Complaining about people being spoilt these days at the same time as my nana confessing she was given food in a bowl at my aunties and refused to eat it unless it was on a plate (seems pretty spoilt to me). Asking for things to be like when she was younger, to which I asked if she was a fan of Nazi Germany as she grew up post WWII.

I guess I am wondering how can I come from a family that seemingly has no compassion for anybody and even less empathy for anybody different than them. They make me angry at times and I know I can be annoying my always challenging their bullshit views, but I can’t sit there and let people take utter nonsense like this.

I haven’t even covered half the awful stuff they say and their warped ideals.

Edit: The other one that irritates me is them (two women ) shitting on female athletes. Like WTF if a female wants to be a footballer what skin is it off their noses. Unless they just bitter they people have more choice to be themselves now.

  • NONE
    link
    101 month ago

    They grew up in a different era, and as people get older it’s harder for them to let go of backward ideas. Even my mother, a fervent feminist, from time to time makes transphobic comments that are born more out of ignorance than anything else.
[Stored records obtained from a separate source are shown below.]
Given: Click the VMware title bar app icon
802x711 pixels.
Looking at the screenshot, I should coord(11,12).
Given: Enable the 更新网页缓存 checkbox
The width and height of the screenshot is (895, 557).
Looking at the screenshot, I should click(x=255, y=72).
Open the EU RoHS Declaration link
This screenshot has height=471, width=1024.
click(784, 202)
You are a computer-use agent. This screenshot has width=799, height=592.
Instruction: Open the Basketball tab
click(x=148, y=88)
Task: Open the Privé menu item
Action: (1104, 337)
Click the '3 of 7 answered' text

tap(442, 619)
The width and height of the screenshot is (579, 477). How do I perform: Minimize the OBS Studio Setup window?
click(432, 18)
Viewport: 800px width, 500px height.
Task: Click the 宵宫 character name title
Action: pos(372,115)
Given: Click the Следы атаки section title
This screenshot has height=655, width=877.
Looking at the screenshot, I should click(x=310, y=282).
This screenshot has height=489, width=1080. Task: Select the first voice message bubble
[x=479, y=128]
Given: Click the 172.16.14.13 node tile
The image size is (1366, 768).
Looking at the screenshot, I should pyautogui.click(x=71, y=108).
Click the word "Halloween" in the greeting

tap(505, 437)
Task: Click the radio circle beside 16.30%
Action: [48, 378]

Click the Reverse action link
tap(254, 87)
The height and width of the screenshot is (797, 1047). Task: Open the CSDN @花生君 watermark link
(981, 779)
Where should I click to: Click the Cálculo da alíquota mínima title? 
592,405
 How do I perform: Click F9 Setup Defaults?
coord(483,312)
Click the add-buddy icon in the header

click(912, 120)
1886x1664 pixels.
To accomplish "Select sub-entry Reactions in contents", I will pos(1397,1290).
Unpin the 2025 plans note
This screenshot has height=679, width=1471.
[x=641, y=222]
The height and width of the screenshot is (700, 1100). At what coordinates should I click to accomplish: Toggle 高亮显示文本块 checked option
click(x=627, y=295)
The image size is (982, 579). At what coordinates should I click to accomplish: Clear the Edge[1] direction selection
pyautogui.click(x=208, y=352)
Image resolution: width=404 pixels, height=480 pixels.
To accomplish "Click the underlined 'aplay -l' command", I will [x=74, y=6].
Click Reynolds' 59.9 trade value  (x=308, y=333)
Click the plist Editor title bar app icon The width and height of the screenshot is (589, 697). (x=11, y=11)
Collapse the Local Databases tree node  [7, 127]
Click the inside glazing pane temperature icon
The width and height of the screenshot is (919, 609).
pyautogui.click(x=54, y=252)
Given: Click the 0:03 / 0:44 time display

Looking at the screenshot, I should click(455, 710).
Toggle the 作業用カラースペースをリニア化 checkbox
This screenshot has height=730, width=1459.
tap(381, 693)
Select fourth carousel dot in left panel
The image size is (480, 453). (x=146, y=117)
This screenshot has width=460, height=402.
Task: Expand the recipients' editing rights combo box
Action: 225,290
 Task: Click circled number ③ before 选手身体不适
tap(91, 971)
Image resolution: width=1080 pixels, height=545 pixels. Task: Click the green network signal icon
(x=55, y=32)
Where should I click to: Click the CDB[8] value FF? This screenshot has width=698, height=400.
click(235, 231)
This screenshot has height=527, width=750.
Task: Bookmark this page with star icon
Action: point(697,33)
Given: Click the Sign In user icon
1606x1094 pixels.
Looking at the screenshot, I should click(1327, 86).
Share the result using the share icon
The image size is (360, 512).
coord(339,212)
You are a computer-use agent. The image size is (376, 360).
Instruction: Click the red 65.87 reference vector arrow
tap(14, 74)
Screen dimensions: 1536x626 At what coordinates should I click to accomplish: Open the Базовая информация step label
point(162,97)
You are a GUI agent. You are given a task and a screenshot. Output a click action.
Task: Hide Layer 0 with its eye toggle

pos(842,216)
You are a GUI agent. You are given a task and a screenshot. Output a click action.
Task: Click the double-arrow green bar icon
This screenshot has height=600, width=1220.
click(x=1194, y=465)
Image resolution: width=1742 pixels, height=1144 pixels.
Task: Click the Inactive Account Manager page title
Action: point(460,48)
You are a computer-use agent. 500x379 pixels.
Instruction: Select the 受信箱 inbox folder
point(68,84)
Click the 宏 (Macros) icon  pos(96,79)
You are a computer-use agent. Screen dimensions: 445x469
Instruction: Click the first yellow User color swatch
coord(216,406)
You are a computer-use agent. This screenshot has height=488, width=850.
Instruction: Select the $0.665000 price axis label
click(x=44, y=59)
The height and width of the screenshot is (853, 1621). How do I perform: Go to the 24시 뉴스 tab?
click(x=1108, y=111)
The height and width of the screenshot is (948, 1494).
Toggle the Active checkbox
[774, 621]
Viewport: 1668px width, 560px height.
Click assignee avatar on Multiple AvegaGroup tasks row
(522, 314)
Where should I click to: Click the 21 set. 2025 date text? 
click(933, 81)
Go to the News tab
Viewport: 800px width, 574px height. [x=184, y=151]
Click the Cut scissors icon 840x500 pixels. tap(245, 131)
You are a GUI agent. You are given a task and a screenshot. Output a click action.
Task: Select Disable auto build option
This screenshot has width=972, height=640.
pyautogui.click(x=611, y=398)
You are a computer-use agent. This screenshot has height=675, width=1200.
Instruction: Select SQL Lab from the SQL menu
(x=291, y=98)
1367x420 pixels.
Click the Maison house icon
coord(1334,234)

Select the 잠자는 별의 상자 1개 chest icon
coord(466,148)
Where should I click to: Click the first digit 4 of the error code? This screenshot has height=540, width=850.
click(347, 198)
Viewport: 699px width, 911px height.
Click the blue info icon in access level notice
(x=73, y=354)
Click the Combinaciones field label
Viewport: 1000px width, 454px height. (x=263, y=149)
Sometimes she seems to understand and other times she doesn’t seem to want to understand. My father, on the other hand, is also generally a good person, but his machismo and homophobia are very strong. One day he had said that he would rather shoot himself if he found out that any of his children were Gay, that phrase still haunts me and prevents me from being more open with my bisexuality. I love him dearly, but he is far from perfect. I don’t know what my grandmother’s political views are, but she has always come across as loving and receptive. She taught me to Crochet even though I was a man, she insisted that I pay no attention to anyone who told me it was a woman’s thing. Despite this, she is a simple woman and very disconnected from the outside world, and from what my mother has told me, there was a time when she was terrible. Old people are… Complicated.